Who should examine their skin?
According to the Skin Cancer Foundation, everyone should perform a monthly head-to-toe skin exam. It’s important to identify any new lesions or lesions that are changing that might represent a cancerous or precancerous condition. Early detection of skin cancer results in higher rates of cure. Ultraviolet rays from sunlight can result in damage to cellular DNA, resulting in growth of cancerous cells.
How can I perform a thorough skin examination?

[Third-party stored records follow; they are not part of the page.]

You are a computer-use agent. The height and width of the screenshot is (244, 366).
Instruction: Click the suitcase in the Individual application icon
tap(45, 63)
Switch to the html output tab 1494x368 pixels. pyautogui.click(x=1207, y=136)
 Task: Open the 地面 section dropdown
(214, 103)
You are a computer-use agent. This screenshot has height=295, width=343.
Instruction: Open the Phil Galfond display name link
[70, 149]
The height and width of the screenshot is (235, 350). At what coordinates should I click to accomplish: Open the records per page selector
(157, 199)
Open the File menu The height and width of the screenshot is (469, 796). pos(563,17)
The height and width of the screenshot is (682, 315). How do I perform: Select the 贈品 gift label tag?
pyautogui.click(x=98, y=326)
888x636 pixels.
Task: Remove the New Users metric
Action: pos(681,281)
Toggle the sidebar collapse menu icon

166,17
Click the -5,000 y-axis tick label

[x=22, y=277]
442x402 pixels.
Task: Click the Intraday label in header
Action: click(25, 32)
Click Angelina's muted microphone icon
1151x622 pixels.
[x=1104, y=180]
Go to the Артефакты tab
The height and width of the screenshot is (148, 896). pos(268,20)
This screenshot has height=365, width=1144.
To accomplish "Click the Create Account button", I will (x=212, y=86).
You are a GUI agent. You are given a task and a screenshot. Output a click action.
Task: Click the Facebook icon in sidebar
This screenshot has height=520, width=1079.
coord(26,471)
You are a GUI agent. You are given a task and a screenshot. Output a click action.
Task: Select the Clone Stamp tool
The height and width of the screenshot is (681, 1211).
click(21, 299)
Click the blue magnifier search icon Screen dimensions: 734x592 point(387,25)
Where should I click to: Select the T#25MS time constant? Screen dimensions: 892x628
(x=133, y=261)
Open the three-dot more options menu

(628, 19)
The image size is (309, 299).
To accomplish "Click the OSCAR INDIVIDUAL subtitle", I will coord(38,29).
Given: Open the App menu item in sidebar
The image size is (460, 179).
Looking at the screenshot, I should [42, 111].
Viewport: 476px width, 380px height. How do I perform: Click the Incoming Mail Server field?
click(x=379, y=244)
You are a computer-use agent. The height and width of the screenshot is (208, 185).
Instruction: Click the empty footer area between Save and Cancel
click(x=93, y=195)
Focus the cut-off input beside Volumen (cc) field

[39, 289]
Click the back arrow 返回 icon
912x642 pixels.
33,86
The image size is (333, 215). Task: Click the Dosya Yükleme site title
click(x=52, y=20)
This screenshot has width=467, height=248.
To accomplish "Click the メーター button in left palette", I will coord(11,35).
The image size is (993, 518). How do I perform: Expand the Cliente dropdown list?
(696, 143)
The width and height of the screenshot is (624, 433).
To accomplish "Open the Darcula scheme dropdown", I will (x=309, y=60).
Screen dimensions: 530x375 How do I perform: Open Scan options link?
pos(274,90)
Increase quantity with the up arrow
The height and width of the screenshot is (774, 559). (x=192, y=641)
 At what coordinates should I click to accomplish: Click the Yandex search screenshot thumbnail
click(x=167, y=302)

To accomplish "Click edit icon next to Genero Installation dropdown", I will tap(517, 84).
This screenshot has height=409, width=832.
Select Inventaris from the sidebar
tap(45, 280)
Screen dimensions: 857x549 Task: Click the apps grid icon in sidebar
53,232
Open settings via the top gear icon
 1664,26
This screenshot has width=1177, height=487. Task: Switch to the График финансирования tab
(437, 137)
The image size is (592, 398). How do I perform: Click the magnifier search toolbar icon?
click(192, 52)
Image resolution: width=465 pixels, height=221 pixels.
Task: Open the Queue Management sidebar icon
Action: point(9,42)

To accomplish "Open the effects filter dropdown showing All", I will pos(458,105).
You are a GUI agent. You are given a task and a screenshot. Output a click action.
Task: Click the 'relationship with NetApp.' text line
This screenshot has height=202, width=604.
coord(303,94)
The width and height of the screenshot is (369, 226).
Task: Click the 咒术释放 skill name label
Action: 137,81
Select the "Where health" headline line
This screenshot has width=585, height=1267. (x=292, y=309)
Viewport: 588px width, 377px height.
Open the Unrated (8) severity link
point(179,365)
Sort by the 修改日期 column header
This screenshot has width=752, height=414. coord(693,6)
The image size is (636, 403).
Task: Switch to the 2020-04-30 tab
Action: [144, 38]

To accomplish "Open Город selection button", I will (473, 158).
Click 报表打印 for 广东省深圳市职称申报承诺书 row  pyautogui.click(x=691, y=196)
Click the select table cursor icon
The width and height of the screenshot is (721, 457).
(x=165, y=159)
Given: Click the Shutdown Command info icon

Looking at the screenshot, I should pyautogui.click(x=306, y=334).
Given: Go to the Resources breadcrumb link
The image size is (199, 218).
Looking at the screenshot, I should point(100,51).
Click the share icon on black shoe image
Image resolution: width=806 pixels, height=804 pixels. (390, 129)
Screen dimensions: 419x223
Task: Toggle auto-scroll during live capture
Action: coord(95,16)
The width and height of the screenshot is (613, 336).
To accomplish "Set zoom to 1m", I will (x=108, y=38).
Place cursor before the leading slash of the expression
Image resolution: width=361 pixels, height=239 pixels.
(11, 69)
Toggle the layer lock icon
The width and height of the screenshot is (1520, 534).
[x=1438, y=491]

It’s important to prepare, and you’ll need a few things found in most homes, including a full length mirror, a bright light, a hand mirror, and your blow dryer. There is a “body mole map” available at the website of The American Academy of Dermatology, and you can download it here: It sometimes helps to have a friend or family member around to help with the exam. The exam should go from top to bottom, so begin by inspecting your scalp. Using your blow dryer and mirror, expose each section of your scalp and look carefully for any unusual lumps, spots, or areas of discoloration. Use your hand-held mirror to inspect the back of your neck, your shoulders and upper back, and the back of your upper arms. Stand in front of your full-length mirror and inspect your neck, shoulders, and arms, including the elbows and each side of your arms, including the underarm area. Beginning at the chest, examine your chest and torso. If you are a woman, you should lift your breasts to inspect the skin underneath. Examine the skin of your abdomen, before turning again in the full-length mirror to examine your low back, buttocks, and the back of both legs, using the hand-held mirror to provide a good view. Using a couple of chairs or a stool, prop one leg up at a time to examine your legs and feet, including the areas between the toes, under the toenails, and on the soles of your feet and heels. Examine your genitalia, using the hand mirror. Repeat again next month.
What am I looking for?
Self-examination is a good way to detect early changes in the skin, as you become familiar with your skin’s appearance. Some signs of potentially dangerous lesions or moles include:
Asymmetry: Is one half of the lesion unlike the other side?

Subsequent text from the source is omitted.